義理の“きょうだい”との距離は、壁越し三センチ。

四乃森ゆいな

第一章

プロローグ「義理のきょうだいとのやり取り」

 突然ではあるが、俺には親同士が再婚したことで、“義理のきょうだい”が出来た。


 部屋割りを決める際『じゃあ、面倒見が良いあんたの隣にしちゃおっと!』などと、本人は愚か、隣以前から真隣の部屋を使う俺にも確認を取らずに、自分勝手に決めた母さんと、そして優しそうな見た目をした少し謙虚な義父さんとの4人暮らしが始まり——約3週間。


 戸惑うことも多いが、話し合いを重ね、共有し合い、何とか新生活の第一歩を踏み出していた。


 ……しかし、そんな表面とは打って変わり、俺は少し変わった生活を送っていた。

 というのも……、


亜希あきー。部屋にいるのか?」


 俺の声が玄関を通して、家の中に響き渡る。


『亜希』というのは、親同士が再婚したことで出来た年下の“きょうだい”の名前だ。現在は中学2年生らしい。らしいというのは、あいつが不登校を決め込んでいる故のこと。


 それと、もう1つ理由がある。

 かれこれ一緒に生活をするようになって3週間になるが、その間、俺は亜希の素顔を。“きょうだい”なのに、と思ったこともあったが、義父さんの話を聞いたら何となく、それは本人に無理強いをさせることになるのではと感じ、今はそっと、部屋の外から見守ることに徹している。

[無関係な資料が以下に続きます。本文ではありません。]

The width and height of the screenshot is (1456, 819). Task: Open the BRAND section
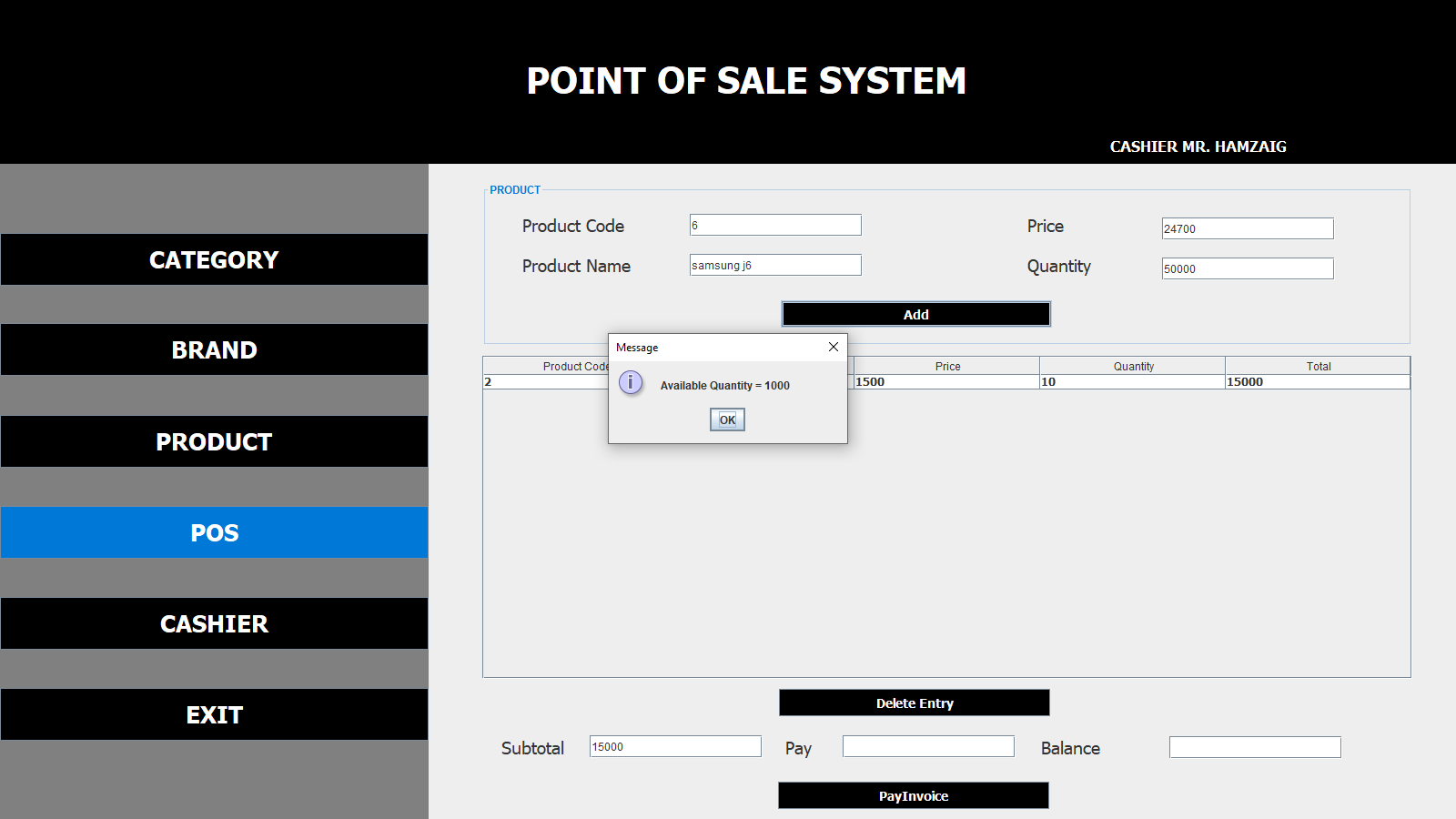(214, 350)
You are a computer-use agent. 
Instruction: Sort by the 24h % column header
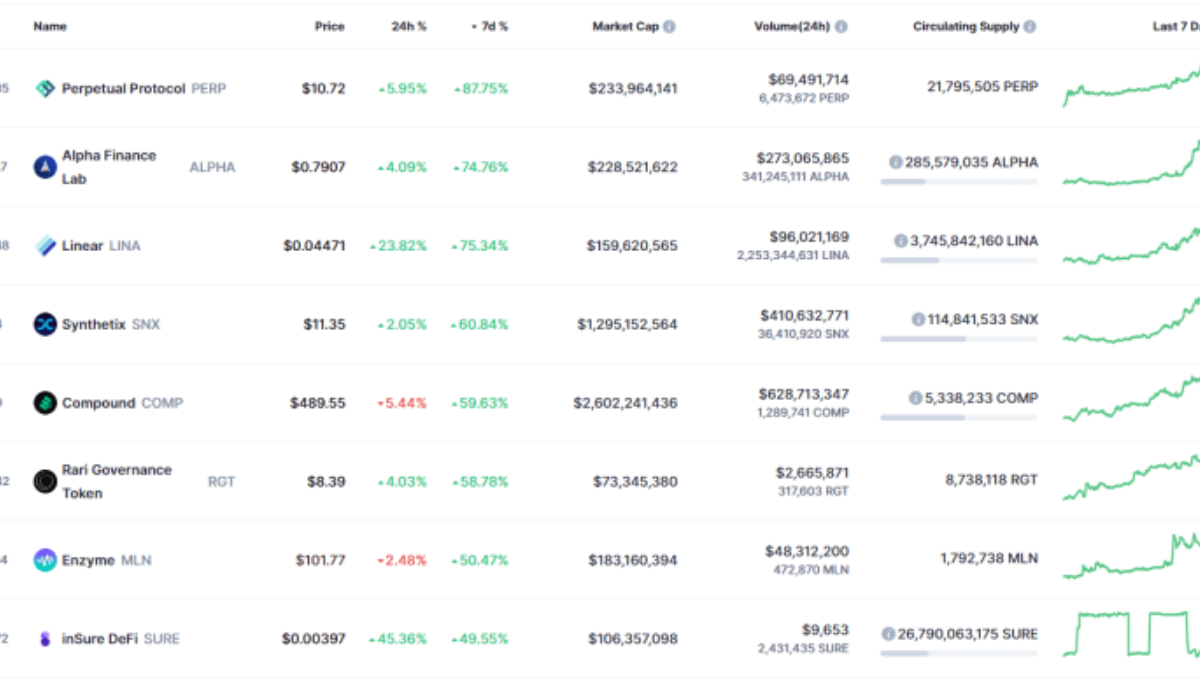[408, 27]
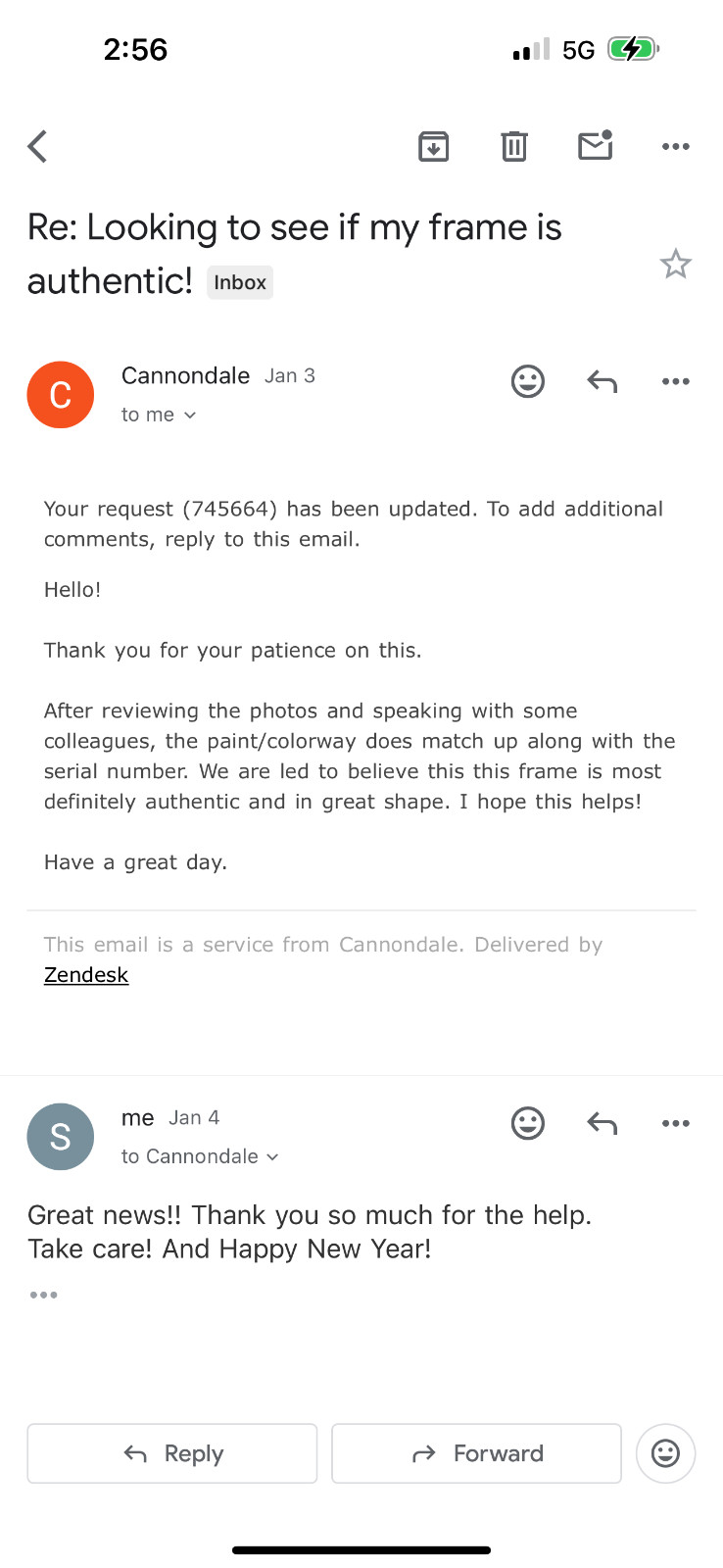Expand the 'to me' recipient details
The width and height of the screenshot is (723, 1568).
pos(159,415)
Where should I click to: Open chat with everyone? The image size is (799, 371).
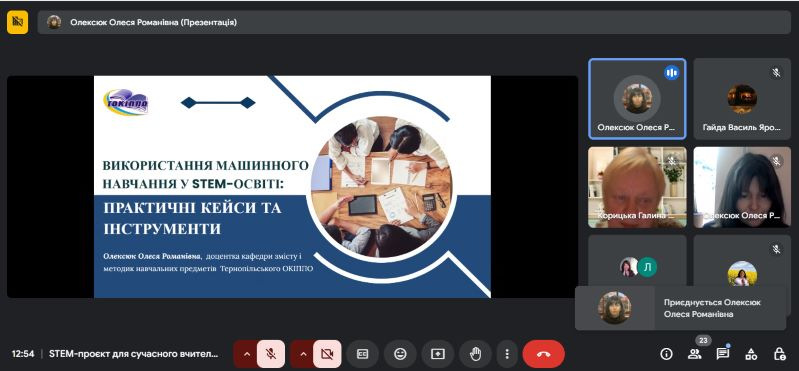(722, 354)
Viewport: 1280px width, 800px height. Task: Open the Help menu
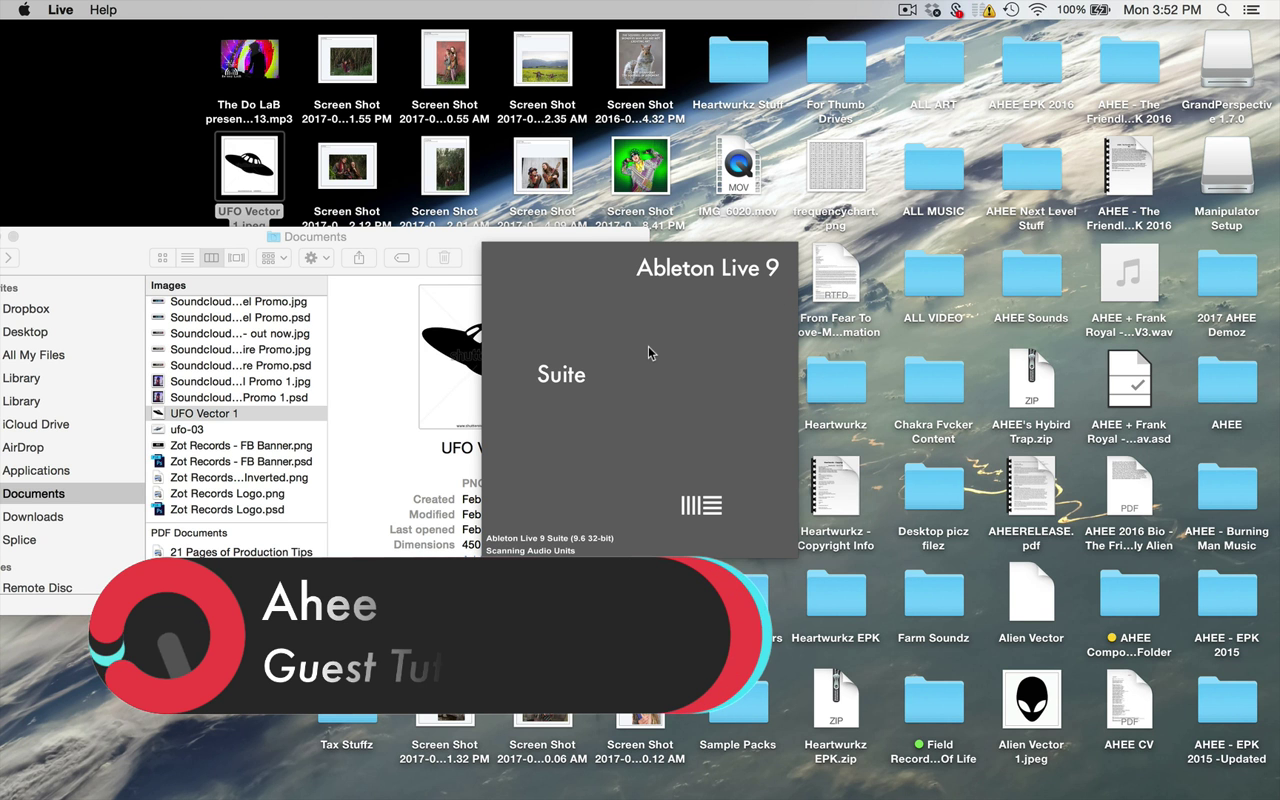click(103, 10)
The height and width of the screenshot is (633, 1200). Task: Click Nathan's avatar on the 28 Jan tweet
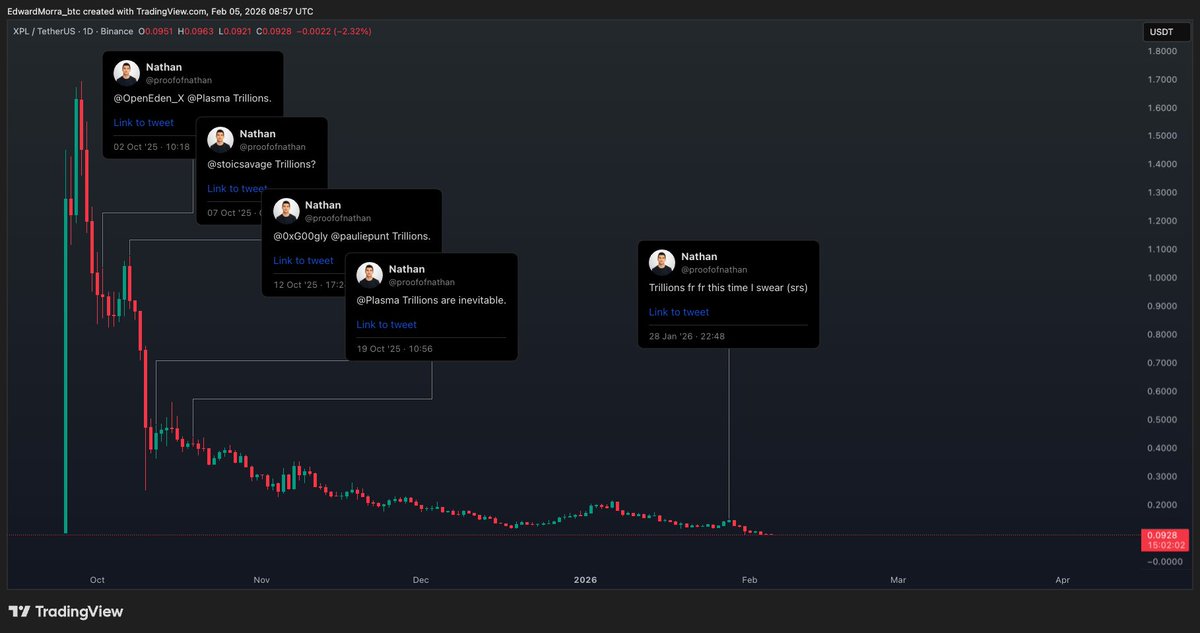661,260
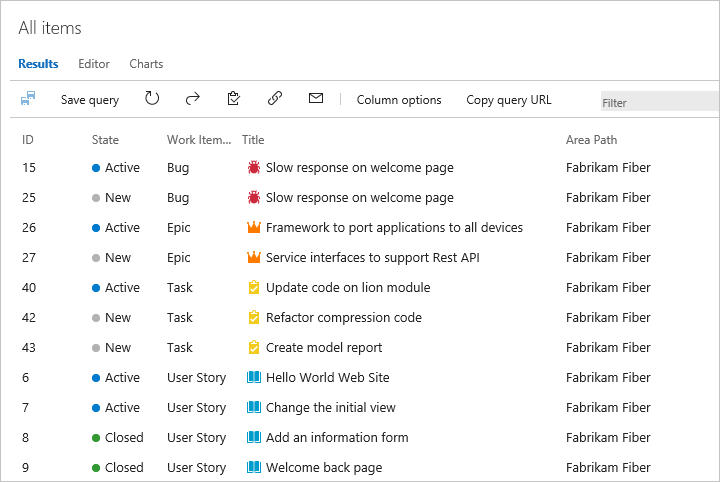Image resolution: width=720 pixels, height=482 pixels.
Task: Click the blue book icon for Hello World
Action: point(254,378)
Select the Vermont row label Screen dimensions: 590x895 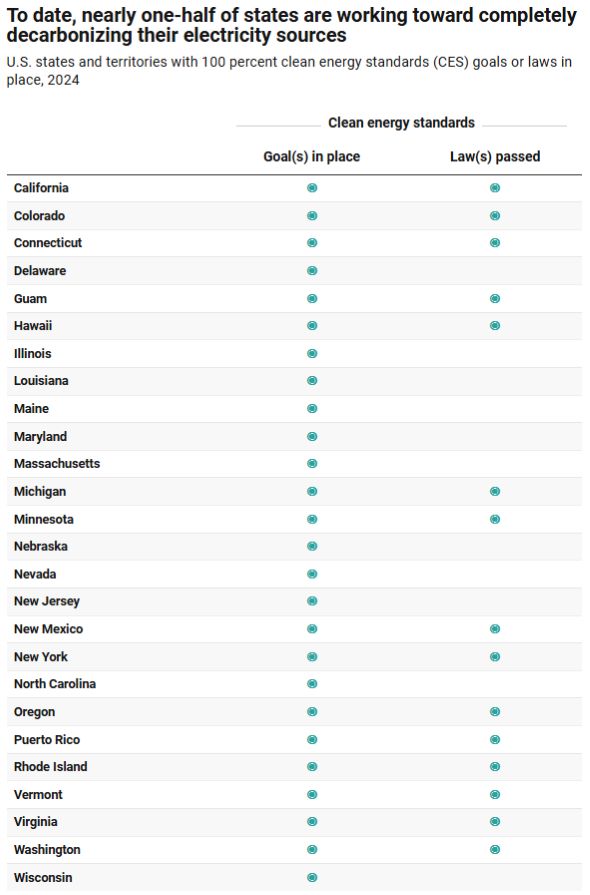click(x=38, y=795)
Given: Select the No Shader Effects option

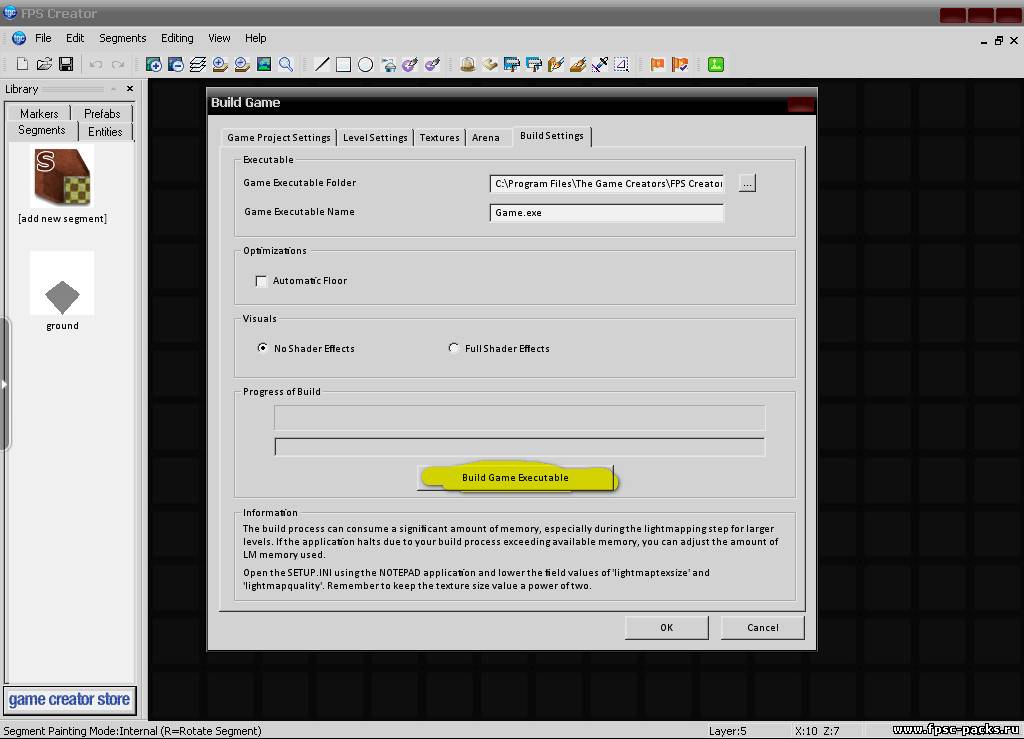Looking at the screenshot, I should tap(263, 348).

 だが、義理とはいえ『兄』となった以上、何か出来ることはないかと、ただひたすら見守るだけに徹しているわけではない。その一環として、声をかけることを始めた。


 どんなに些細なことでもいい。


 どんなにつまらない話でもいい。


“きょうだい”として俺に出来ることをしたいと思った。


 そして──そんな声に反応してくれたかのように、暫くしてから、俺と亜希は密かなやり取りをするようになった。些細なことでもいいと、亜希が返事をしてくれたみたいで。


 俺の中でも、密かな楽しみになっていた。

 それこそが──『交換日記』である。


「…………」


 すると、扉下の隙間から飛び出してきた『何か』に足がぶつかった。


 その『何か』こそが、亜希が用意してくれた交換日記。元々学校で使うはずだったと思われるノートの表紙には、フルネームで『宮代みやしろ亜希』と書かれている。宮代とは、義父さんの名字。珍しいことに、再婚したことで母さんの名字が採用されたのだ。


「……(コンコン)」


「ん、わかった」


 部屋の中から扉を2回叩く音が鳴る。

 今のは『開いて、書いて』というサインだ。今日、学校でどんなことをしたのか、外はどんな様子だったのか。そんな何気ない日常を日記に書いて渡す──そんなやり取りが、俺と亜希の間には必要不可欠な存在となっていた。


 そんな面倒なことをしなくとも、会話をすればいいじゃないか。


 そう思ったって何ら不思議はない。むしろそれが普通の光景だ。たとえ義理のきょうだいでも、同じ人間で、家族なんだから──そんな固定概念が、全ての人間に当てはまるとは限らない。現に俺達がそう。


 亜希は部屋から出てこない。

 ましてや、日記を書いても声を発することもしない。


 だからって俺は無理に部屋から連れ出そうともしたくないし、声を聞かせて欲しいと希望を出すこともない。


 だからこうして、今日も変哲もない会話を繰り返す。


 文字という、自分の気持ちを誤魔化せる道具を使って……。



『今日、家の中歩いた──亜希』


『そっか。どうだった? 歩いてみた感想は。慣れそうか?──亮太』


『まあ。家の中、広すぎだけど──亜希』



 ……それは否めないなぁ。

 母さん、無駄にお金稼いでるから、俺でも母さんの月の収入までは把握しきれない。



『少しずつ慣れたらいいよ。俺に出来ることがあったら、何でも言えよ──亮太』


『ん。ありがと、兄さん──亜希』



 俺は日記に書かれたお礼の言葉に口角を上げる。

 この扉の向こうで、お前はどんな気持ちで書いてるんだろう。

 知りもしない顔と声音を想像しながら、俺はいつも、日記の終わりにこう書き記す。